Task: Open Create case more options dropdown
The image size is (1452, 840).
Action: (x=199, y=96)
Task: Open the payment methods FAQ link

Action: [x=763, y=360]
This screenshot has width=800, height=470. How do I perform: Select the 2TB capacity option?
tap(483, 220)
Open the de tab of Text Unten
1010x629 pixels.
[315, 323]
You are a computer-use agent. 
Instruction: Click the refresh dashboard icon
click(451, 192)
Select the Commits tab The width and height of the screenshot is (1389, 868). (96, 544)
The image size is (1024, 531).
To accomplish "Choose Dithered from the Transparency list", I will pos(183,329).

DIRECTIONS => All lines from the one with "You are a computer-use agent." to the end of the entries above are to be written out exactly, the first and last included.

THE COMPLETED TASK =>
You are a computer-use agent. 
Instruction: Click the refresh dashboard icon
click(451, 192)
Select the Commits tab The width and height of the screenshot is (1389, 868). (96, 544)
The image size is (1024, 531).
To accomplish "Choose Dithered from the Transparency list", I will pos(183,329).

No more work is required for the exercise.